* Objetivo planteado
Indica si cada afirmación coincide con el texto sobre el espacio como construcción: (a) la variedad de sentidos de la palabra espacio es un uso inadecuado del lenguaje; (b) el espacio es una construcción; (c) la antropología, la sociología y la geografía social llevan varias décadas insistiendo en la construcción y apropiación del espacio. Responde sí o no a cada una y cita literalmente las palabras del texto que lo deciden.

* Texto de la página
§

Y, sin embargo, pocas cosas más equivocadas que lo inmediato y lo cotidiano.

Basta solo un poco de perspicacia para notar que, en el lenguaje, el espacio tiene distintas acepciones. Hablamos de espacio del pensamiento sin referirnos propiamente al recorrido neuronal de los impulsos eléctricos en el cerebro; hablamos de espacios imaginarios sin necesariamente hacer referencia a una presunta extensión de la imaginación; hablamos de espacio público y hacemos énfasis en el carácter político de lo que podría ser una explanada, un mercado o un trozo de papel; incluso hablamos de espacios virtuales cuando a todas luces lo virtual no tiene una extensión en el sentido tradicional del término. Esta polisemia, lejos de ser un error o un uso inadecuado del lenguaje, da cuenta de las múltiples formas en las que construimos el espacio.

Hay que decirlo así, sin más rodeos: el espacio es una construcción.

Por todos es sabido que la antropología, la sociología y la geografía social, entre otras disciplinas, desde hace varias décadas han insistido una y otra vez en la construcción y apropiación del espacio. Y, sin embargo, cuando así lo han hecho, han hablado de construcciones simbólicas, culturales o políticas. Por muy elaboradas que parezcan, y por muy útiles que nos sean para pensar ciertos fenómenos, los últimos reductos de estas construcciones sigue siendo el sentido común en el que el espacio es un afuera extenso que se ocupa de diferentes maneras.1 Cuando aquí hablamos de construcción no nos referimos a eso.

§

* Extracto de datos

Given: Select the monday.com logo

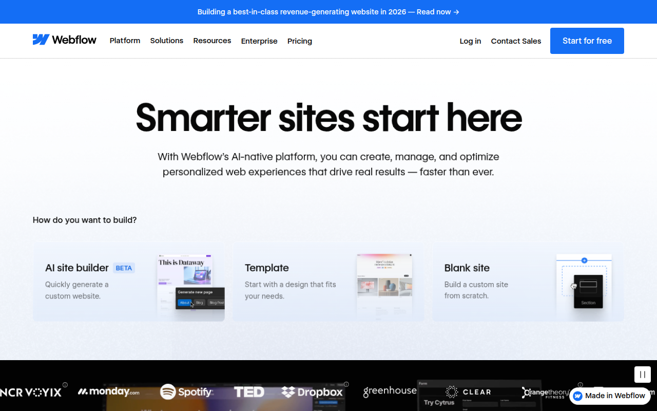Looking at the screenshot, I should pyautogui.click(x=108, y=391).
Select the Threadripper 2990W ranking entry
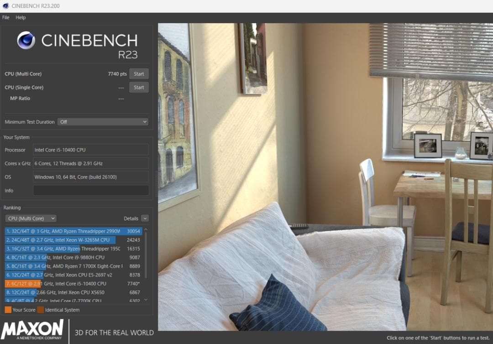 click(73, 231)
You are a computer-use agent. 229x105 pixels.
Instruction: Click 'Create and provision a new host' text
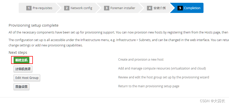click(141, 60)
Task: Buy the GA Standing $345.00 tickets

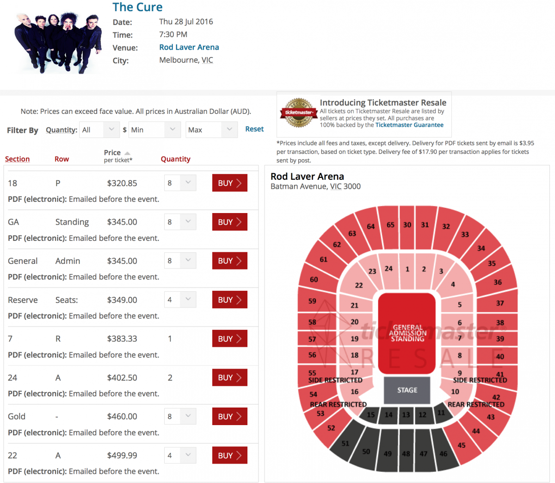Action: 229,222
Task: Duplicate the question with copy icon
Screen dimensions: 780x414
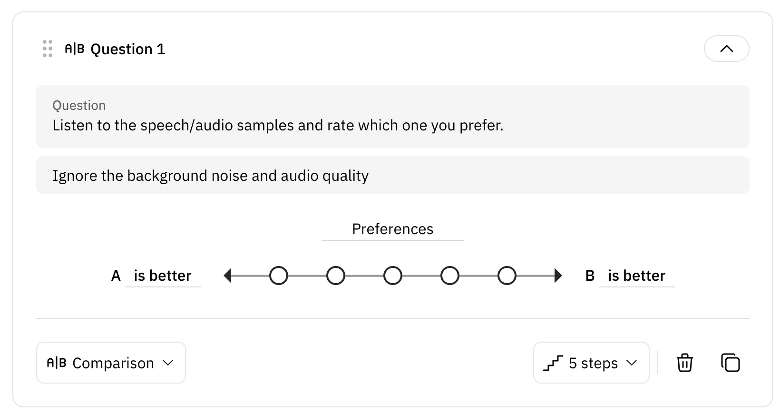Action: coord(730,363)
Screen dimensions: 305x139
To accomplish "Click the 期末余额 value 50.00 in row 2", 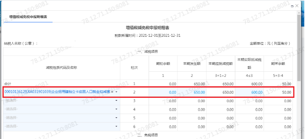I will click(x=287, y=92).
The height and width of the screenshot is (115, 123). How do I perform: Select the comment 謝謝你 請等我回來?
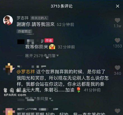click(x=36, y=24)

§

* Respuesta a la tarea
(a) No: "Esta polisemia, lejos de ser un error o un uso inadecuado del lenguaje, da cuenta de las múltiples formas en las que construimos el espacio."
(b) Sí: "el espacio es una construcción."
(c) Sí: "desde hace varias décadas han insistido una y otra vez en la construcción y apropiación del espacio."